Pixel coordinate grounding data

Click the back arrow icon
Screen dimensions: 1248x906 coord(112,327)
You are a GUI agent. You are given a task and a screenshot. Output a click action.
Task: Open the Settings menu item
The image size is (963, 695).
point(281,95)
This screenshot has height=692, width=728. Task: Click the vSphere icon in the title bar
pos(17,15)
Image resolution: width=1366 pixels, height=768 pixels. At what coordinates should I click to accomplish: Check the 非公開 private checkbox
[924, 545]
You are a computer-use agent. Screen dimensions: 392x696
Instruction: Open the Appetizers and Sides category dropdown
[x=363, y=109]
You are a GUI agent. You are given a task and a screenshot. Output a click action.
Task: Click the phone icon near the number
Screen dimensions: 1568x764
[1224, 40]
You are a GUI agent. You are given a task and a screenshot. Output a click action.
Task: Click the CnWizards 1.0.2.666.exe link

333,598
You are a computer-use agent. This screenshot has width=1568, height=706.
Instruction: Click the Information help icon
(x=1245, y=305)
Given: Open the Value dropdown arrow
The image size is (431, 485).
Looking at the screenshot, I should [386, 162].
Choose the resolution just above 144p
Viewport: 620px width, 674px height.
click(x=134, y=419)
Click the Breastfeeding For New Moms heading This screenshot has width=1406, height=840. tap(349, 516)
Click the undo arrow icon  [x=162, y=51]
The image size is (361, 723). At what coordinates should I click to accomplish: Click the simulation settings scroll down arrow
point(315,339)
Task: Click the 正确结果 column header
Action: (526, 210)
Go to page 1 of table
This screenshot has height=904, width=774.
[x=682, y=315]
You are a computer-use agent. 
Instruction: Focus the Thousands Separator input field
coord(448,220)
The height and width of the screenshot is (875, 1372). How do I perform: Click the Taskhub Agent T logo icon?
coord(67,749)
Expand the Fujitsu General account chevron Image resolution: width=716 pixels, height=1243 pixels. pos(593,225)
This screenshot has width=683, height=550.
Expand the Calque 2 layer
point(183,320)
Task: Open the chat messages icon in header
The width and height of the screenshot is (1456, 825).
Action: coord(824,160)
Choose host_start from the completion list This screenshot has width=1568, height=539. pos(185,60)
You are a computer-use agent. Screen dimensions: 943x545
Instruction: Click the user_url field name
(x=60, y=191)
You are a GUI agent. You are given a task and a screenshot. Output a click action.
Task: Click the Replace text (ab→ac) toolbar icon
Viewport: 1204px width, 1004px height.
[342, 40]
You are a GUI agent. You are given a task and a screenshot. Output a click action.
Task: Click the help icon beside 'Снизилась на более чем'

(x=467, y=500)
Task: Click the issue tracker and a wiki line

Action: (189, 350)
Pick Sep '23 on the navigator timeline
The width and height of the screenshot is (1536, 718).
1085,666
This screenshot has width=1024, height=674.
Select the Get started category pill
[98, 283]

(EXERCISE INSTRUCTIONS) Keep only the lines from the one containing "This screenshot has width=1024, height=674." to the end of the entries, and repeat them exactly.

(TASK RESULT)
This screenshot has width=1024, height=674.
Select the Get started category pill
[98, 283]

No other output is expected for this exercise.